Our last helicopter trip to a remote island destination was Skúvoy, the fourth smallest island in the Faroe Islands. After visiting the two least populated islands, Koltur and Stóra Dímun, we were excited to finally visit an island with a population of more than 7 people. Skúvoy has a population of 52 people who all live in the only village on the island, which is also called Skúvoy. We had read online that it would be possible to camp there and use the public toilet and shower for free, so we were looking forward to getting freshened up.

We caught the helicopter from Stóra Dímun and just a few minutes later, we arrived in the tiny village on Skúvoy, where we were dropped off before the helicopter took off again.


For the first time in our careers as helicopter tourists, there wasn’t a single soul in sight when we landed, which left us in deep confusion. What were we supposed to do now?

The first thing we wanted to do was to find the camp site, but without anyone around it was hard to know where to go. We decided to take a walk through the village to find a tourist information center, a shop or just anything or anyone that could give us some information about where to camp. We found nothing. The town was as dead as could be. Even Koltur and Stóra Dímun had more life than Skúvoy. The village on Skúvoy is a peculiar place and was nothing like I had imagined. It reminded me of a place that people go to get old. Young families wouldn’t live there, and young single people most definitely wouldn’t – because there would be nothing there for them to do. On Skúvoy life is slow-paced, which makes it perfect for people who simply want peace and quiet. That was not exactly what we needed at that point though.
We were very surprised and even thought about changing our plans and catching the ferry to Sandoy, a bigger island with more inhabitants, an hour after we had arrived. But we wanted to stay in Skúvoy for a night, so we would have some time to explore the island, but it was proving difficult.
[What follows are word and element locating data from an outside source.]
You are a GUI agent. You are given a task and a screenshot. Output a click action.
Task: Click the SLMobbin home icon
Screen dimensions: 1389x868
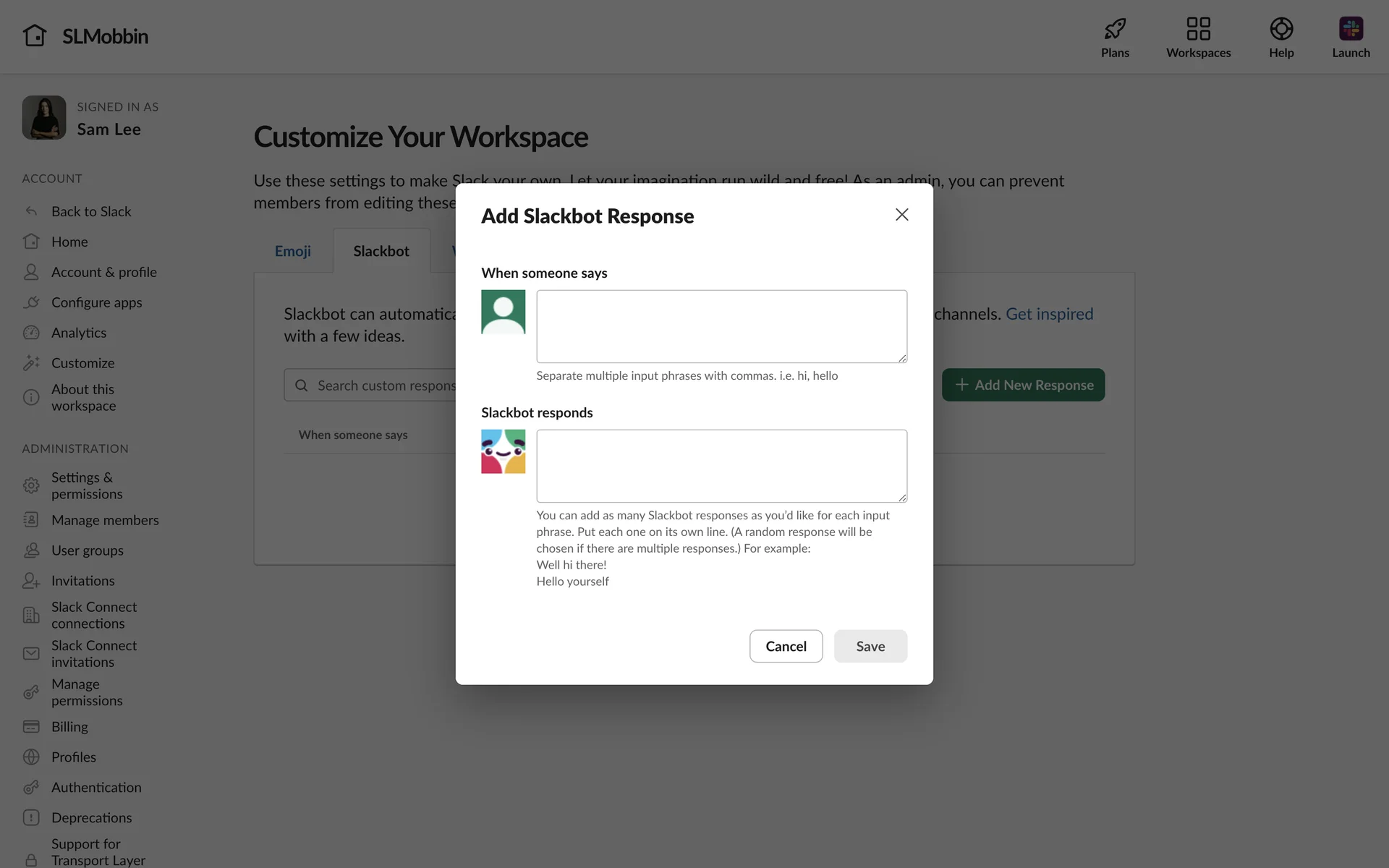(x=34, y=35)
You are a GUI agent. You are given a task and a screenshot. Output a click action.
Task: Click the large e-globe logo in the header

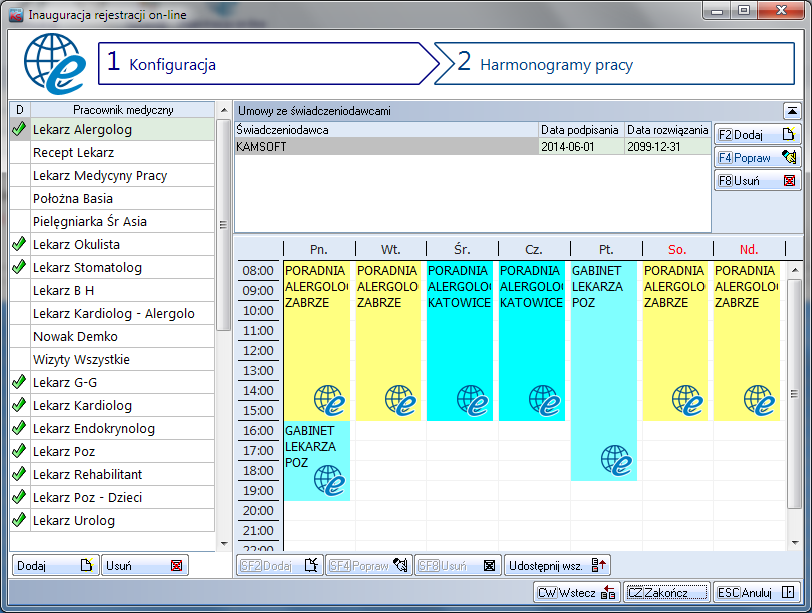(x=50, y=64)
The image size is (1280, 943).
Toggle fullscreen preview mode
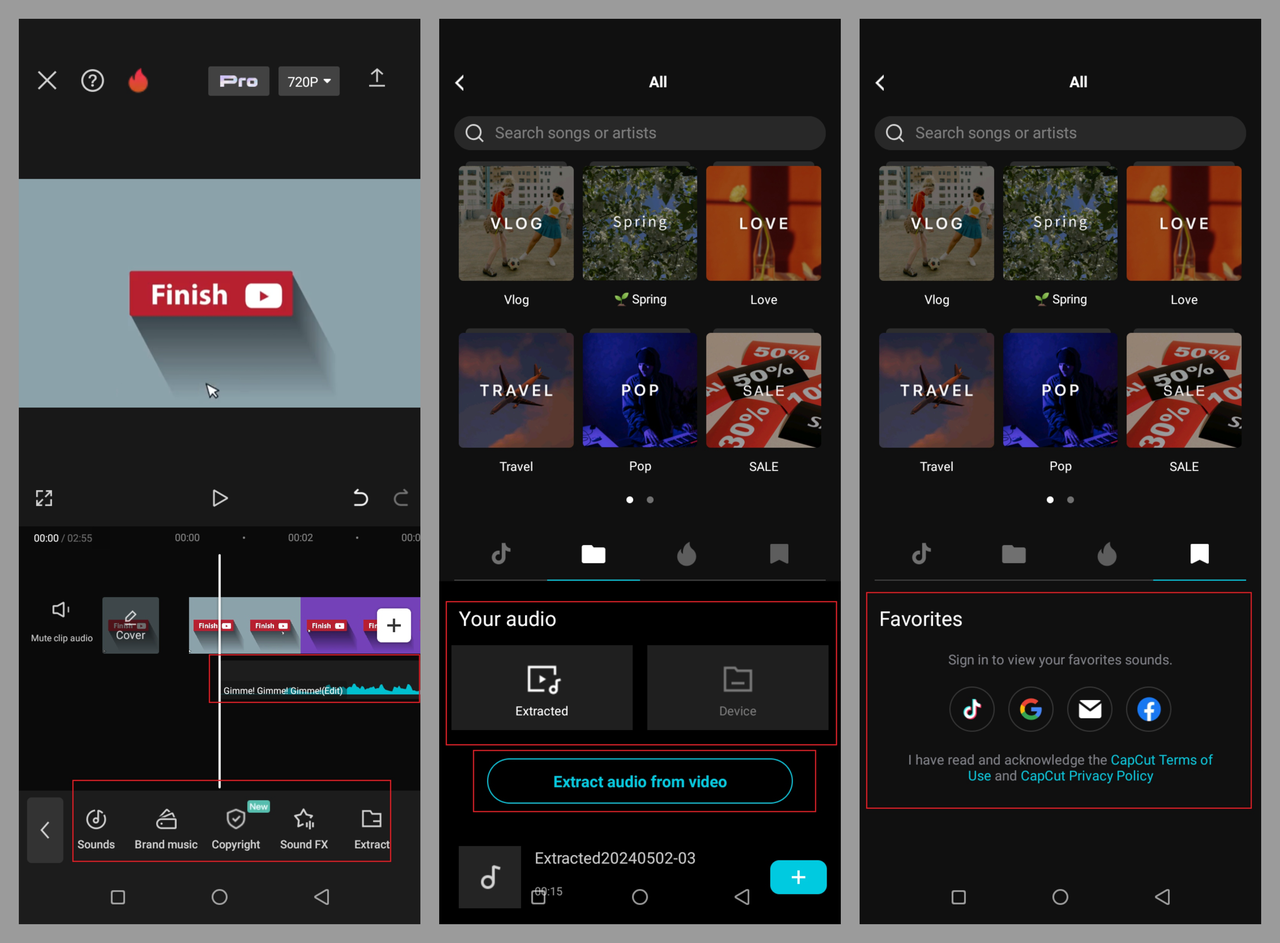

Thankfully, we got lucky and met a young couple and their child, who were out for a walk. The man was born on Skúvoy and was able to point us to a little shop, which looked like all the other houses in town. It had the sign “Handskin” on the front, but other than that there were no indications of it being a shop. We knocked on the door of the house and out came a friendly elderly man, who told us that the shop was closed. Apparently, the shop is only open every other day and we had hit a wrong one. But I think he could sense how desperate we were, so he kindly opened the shop for us for a few minutes, so we could stock up on supplies.

The village of Skúvoy
A statue of Sigmundur Brestisson, the man who Christianised the Faroese people in the year 1000, as a child



We asked the man at the shop if he knew anything about the camping situation on the island, and he pointed us in the direction of the heliport, where we had just come from. Near the heliport is a single farm with a lot of land where we would be able to camp.
We went to the farm and waved to the farmer through the window. He came out and pointed to the nearby river, where we could put up our tent and get fresh water. The water on the Faroe Islands is of world-class quality and it tastes delicious, so the setting was perfect! The farmer then called someone to unlock the public toilet and shower in the old school, so we could use that as well. Thank you nice Faroese people!! Our trip to Skúvoy was saved.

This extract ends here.